If Facebook continues to expand at current rates, the number of deceased users could reach as high as 4.9 billion before the end of the century, making it the world's biggest graveyard, predict researchers from the University of Oxford.
The dead may outnumber the living on Facebook within 50 years, a trend that will have grave implications for how we treat our digital heritage in the future, said researchers from the Oxford Internet Institute (OII), a part of the university.
The analysis predicts that based on 2018 user levels, at least 1.4 billion members will die before 2100. In this scenario, the dead could outnumber the living by 2070.
The first scenario assumes that no new users join as of 2018.
The second scenario assumes that Facebook continues to grow by its current rate of 13 per cent globally, every year, until each market reaches saturation.
Under these conditions, Africa will make up a growing share of dead users.
"The management of our digital remains will eventually affect everyone who uses social media, since all of us will one day pass away and leave our data behind," said Ohman.

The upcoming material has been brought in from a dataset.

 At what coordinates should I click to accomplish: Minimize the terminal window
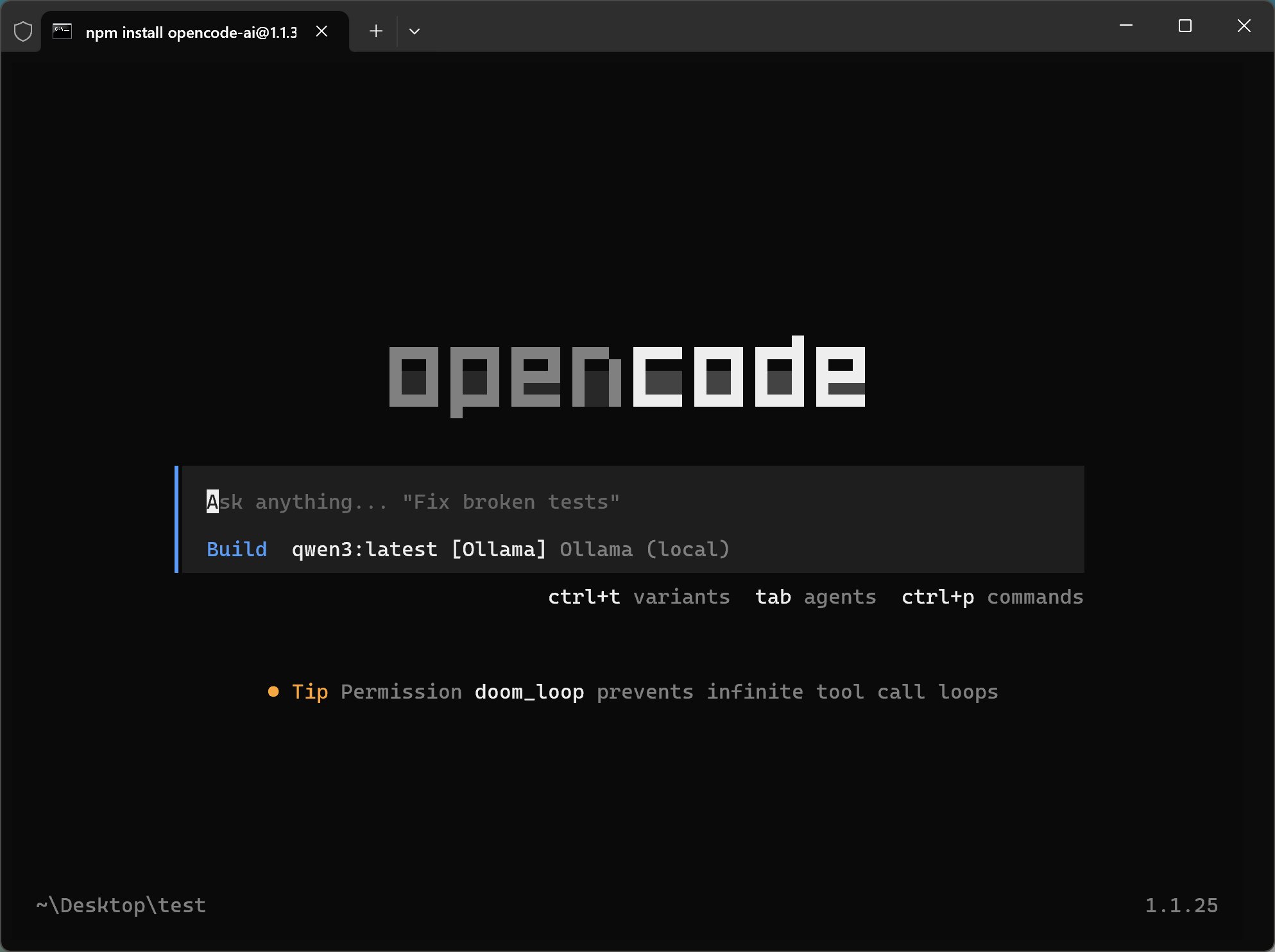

The predictions are based on data from the United Nations, which provide the expected number of mortalities and total populations for every country in the world distributed by age, and Facebook data scraped from the company's Audience Insights feature.
Facebook should invite historians, archivists, archaeologists and ethicists to participate in the process of curating the vast volume of accumulated data that we leave behind as we pass away.
"This is not just about finding solutions that will be sustainable for the next couple of years, but possibly for many decades ahead," added study co-author David Watson, also a DPhil student at the OII.